GIVEN ENTRIES:
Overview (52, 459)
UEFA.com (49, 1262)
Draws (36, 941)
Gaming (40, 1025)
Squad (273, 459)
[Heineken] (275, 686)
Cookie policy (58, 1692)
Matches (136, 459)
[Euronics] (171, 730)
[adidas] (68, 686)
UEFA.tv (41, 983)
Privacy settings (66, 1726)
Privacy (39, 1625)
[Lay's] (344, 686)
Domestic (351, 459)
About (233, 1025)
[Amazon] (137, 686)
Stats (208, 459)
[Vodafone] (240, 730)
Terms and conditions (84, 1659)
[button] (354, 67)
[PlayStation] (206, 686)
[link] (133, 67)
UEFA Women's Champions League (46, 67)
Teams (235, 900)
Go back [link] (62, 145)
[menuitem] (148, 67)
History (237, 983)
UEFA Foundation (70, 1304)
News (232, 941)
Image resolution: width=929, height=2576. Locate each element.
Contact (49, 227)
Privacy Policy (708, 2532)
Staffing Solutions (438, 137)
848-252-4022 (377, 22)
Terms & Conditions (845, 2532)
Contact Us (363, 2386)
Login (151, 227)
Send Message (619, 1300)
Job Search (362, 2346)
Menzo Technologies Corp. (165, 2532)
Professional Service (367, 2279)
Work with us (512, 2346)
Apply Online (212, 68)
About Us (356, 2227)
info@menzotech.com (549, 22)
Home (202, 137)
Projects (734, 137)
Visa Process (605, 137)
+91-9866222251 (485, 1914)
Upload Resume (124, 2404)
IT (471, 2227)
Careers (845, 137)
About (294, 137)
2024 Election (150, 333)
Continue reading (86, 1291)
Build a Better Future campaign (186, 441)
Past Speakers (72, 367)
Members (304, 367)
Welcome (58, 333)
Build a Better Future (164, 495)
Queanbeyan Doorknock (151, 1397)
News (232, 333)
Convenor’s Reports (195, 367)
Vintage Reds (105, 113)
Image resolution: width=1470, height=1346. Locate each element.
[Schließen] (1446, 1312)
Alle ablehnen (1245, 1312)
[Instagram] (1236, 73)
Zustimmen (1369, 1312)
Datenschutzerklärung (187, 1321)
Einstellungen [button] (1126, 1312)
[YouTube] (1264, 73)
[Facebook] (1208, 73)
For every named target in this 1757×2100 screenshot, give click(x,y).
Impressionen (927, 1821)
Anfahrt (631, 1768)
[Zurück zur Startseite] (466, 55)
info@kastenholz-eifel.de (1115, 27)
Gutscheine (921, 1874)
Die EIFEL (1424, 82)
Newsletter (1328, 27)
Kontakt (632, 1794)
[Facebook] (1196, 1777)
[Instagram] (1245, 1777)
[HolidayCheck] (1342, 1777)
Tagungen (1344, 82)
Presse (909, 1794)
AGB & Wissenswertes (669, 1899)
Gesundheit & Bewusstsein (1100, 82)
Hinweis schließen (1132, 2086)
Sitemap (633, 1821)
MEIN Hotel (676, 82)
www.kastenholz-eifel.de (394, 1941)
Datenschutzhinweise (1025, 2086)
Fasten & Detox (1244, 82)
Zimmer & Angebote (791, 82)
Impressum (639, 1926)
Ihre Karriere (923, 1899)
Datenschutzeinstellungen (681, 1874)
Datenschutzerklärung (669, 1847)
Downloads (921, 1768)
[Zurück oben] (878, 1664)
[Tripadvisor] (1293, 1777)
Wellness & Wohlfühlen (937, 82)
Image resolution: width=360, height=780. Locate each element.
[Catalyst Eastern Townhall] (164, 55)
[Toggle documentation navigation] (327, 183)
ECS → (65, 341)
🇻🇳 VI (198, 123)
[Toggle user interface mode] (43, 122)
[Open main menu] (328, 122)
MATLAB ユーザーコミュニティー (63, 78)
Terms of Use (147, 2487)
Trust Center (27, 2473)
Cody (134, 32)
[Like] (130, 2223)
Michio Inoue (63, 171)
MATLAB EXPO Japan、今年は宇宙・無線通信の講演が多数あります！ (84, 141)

BRIEF:
Restate word for word the lines in the material above from the one with "Die EIFEL (1424, 82)" to the one with "Sitemap (633, 1821)"; both of those lines count, and nothing else does.

TASK SOLUTION:
Die EIFEL (1424, 82)
Newsletter (1328, 27)
Kontakt (632, 1794)
[Facebook] (1196, 1777)
[Instagram] (1245, 1777)
[HolidayCheck] (1342, 1777)
Tagungen (1344, 82)
Presse (909, 1794)
AGB & Wissenswertes (669, 1899)
Gesundheit & Bewusstsein (1100, 82)
Hinweis schließen (1132, 2086)
Sitemap (633, 1821)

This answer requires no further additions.